» **Required work**
For the data below, give again exactly the lines from the one containing "Screen dimensions: 458x272" through the one containing "Screen dimensions: 377x347", both ends included, and no others.

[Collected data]
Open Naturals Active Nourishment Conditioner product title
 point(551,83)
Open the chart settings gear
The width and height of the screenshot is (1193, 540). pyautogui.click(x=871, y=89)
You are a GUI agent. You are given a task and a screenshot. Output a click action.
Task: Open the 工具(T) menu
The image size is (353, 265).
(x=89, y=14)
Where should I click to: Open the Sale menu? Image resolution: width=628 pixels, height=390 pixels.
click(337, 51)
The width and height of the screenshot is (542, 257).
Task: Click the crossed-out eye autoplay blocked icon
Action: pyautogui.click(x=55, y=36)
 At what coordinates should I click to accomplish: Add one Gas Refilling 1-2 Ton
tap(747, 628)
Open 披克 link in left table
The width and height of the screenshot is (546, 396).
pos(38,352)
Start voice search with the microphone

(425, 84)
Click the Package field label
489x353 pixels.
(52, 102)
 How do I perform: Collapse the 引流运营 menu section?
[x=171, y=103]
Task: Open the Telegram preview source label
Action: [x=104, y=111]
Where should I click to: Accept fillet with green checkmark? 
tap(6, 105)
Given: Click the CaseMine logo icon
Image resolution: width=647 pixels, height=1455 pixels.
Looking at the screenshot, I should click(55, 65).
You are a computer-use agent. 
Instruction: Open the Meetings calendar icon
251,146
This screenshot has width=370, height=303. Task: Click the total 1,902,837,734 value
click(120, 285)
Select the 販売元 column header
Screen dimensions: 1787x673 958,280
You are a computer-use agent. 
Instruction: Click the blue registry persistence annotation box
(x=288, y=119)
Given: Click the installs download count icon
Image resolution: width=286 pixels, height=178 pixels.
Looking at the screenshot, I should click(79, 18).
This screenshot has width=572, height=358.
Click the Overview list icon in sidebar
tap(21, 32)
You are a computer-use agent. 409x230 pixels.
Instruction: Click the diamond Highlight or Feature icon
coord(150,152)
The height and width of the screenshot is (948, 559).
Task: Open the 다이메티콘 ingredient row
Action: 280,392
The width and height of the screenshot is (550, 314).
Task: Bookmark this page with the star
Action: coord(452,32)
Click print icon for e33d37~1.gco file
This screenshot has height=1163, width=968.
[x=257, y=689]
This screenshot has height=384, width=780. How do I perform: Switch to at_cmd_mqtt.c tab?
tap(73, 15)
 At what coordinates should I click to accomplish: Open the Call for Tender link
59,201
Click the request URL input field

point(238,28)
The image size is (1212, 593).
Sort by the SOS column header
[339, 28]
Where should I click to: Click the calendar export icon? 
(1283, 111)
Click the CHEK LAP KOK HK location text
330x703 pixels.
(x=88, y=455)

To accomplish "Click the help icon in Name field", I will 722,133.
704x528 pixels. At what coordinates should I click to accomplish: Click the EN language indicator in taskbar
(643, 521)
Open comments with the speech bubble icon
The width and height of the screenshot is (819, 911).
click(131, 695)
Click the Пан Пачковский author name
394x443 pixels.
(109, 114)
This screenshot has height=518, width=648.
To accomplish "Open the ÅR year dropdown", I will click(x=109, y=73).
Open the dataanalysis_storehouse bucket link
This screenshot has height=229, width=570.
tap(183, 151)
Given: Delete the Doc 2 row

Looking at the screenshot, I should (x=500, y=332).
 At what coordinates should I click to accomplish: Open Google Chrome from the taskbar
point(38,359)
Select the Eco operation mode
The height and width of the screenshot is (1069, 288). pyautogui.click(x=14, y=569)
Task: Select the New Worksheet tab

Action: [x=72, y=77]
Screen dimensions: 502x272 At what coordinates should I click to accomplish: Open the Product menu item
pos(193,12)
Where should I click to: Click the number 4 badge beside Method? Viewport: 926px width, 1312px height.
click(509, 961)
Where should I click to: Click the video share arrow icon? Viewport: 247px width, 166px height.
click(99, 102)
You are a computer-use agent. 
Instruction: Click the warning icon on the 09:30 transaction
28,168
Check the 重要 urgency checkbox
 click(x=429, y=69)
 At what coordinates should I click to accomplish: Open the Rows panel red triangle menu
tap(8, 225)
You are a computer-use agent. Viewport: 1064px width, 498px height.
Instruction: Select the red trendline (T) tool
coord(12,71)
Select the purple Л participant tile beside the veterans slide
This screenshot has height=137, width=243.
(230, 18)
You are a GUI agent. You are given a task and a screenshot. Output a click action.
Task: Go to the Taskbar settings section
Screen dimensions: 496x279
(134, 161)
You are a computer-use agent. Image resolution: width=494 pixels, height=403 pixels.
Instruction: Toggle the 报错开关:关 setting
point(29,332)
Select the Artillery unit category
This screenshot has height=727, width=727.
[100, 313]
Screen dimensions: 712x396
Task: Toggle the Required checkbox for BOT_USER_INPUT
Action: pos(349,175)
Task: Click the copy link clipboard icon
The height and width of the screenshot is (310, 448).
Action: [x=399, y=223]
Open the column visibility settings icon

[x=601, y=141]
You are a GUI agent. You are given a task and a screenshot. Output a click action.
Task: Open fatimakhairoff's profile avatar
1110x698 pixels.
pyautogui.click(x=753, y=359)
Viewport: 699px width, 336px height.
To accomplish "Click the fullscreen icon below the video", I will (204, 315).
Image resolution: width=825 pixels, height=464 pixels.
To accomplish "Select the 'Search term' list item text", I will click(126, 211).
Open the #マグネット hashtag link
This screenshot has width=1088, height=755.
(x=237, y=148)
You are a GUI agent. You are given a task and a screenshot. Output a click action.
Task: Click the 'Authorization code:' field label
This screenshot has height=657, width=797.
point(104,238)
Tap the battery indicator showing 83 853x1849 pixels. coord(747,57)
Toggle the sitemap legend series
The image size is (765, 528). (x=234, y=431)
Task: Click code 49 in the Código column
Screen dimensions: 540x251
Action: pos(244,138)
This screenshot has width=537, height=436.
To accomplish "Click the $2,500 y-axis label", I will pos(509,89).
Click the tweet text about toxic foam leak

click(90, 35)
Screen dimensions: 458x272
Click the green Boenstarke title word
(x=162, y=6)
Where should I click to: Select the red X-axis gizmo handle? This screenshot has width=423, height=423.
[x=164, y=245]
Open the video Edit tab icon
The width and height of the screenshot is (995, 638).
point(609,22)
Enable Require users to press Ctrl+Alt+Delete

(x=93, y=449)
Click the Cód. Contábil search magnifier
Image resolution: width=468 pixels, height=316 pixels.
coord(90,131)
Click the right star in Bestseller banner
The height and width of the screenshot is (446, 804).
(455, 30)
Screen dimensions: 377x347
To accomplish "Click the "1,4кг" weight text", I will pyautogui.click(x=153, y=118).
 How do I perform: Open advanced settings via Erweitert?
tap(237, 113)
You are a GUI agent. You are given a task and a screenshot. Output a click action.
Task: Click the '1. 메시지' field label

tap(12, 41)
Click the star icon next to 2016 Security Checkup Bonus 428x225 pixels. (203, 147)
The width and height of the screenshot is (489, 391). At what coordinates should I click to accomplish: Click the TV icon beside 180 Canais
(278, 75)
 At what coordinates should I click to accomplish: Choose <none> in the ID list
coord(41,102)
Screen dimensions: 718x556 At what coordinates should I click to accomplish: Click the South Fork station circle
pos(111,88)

» **Exercise solution**
Screen dimensions: 458x272
Click the green Boenstarke title word
(x=162, y=6)
Where should I click to: Select the red X-axis gizmo handle? This screenshot has width=423, height=423.
[x=164, y=245]
Open the video Edit tab icon
The width and height of the screenshot is (995, 638).
point(609,22)
Enable Require users to press Ctrl+Alt+Delete

(x=93, y=449)
Click the Cód. Contábil search magnifier
Image resolution: width=468 pixels, height=316 pixels.
coord(90,131)
Click the right star in Bestseller banner
The height and width of the screenshot is (446, 804).
(455, 30)
Screen dimensions: 377x347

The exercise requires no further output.